> **WHAT TO DO**:
Render everything in the data from the line containing "at the bottom?" down to the line containing "[x=577, y=958]", both included, as a numbered list with blank lines omitted.

--- BEGIN DATA PROVIDED ---

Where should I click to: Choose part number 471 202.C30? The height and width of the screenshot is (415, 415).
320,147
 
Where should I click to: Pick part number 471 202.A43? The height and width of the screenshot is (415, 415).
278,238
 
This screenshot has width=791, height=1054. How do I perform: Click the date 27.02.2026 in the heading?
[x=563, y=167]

--- END DATA PROVIDED ---
--- BEGIN DATA PROVIDED ---

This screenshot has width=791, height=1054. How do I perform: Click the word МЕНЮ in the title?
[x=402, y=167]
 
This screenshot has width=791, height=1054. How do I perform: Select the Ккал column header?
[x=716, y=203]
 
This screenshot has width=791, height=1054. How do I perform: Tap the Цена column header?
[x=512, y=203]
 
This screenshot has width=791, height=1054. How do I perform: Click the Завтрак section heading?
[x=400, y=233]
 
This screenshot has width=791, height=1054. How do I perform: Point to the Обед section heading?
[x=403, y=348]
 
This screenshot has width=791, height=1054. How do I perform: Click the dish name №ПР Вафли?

--- END DATA PROVIDED ---
--- BEGIN DATA PROVIDED ---

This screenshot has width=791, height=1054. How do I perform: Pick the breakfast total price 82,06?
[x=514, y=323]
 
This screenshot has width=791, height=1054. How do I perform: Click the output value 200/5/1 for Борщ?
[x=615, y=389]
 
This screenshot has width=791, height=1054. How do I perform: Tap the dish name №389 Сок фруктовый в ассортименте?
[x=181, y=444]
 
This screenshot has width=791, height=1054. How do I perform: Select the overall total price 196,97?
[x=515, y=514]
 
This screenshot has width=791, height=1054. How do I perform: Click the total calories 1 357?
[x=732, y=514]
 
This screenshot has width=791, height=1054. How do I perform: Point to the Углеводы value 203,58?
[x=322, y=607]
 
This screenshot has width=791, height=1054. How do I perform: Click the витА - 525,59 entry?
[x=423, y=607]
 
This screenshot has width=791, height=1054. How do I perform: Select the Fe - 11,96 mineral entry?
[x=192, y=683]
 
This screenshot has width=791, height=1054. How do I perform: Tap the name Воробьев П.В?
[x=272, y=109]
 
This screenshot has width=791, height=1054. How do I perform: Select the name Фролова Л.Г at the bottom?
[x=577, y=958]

--- END DATA PROVIDED ---

> **RIGHT ANSWER**:
1. This screenshot has width=791, height=1054. How do I perform: Select the name Фролова Л.Г at the bottom?
2. [x=577, y=958]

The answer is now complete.